| What you should do |
Each line of the data that includes "computer" must be copied.

──────── Extracted records

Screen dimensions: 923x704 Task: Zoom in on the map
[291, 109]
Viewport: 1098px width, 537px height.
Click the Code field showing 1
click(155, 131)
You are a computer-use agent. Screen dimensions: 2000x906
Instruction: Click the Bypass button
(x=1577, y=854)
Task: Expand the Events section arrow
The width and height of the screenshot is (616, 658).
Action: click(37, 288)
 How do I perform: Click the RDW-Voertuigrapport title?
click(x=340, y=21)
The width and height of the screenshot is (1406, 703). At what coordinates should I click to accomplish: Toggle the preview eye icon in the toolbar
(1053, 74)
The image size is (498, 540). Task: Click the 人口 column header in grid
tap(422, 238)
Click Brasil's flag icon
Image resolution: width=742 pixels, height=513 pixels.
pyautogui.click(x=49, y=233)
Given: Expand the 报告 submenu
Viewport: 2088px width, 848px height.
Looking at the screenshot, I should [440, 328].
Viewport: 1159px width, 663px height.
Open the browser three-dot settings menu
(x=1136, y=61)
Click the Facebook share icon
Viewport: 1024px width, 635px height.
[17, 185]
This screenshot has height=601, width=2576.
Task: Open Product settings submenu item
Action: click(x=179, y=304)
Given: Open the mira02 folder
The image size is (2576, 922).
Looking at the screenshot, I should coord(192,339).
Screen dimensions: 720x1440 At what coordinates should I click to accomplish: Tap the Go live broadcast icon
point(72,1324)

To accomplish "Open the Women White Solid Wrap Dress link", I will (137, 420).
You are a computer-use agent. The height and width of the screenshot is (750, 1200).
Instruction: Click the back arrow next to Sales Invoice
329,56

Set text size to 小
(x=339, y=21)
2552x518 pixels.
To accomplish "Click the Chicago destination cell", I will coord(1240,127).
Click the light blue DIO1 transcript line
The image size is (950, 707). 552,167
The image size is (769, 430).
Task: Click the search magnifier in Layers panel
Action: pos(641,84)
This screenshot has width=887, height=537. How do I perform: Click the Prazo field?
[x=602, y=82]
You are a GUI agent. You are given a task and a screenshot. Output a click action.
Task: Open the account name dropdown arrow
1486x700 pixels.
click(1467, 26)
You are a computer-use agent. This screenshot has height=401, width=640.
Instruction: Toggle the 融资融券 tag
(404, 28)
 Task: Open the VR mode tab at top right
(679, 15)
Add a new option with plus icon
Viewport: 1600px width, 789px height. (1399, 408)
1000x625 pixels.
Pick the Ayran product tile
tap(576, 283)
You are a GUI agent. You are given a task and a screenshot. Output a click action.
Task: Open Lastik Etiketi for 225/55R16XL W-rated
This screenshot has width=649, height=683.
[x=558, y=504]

────────────────

| Answer box |
You are a computer-use agent. Screen dimensions: 2000x906
You are a computer-use agent. The height and width of the screenshot is (750, 1200).
You are a computer-use agent. This screenshot has height=401, width=640.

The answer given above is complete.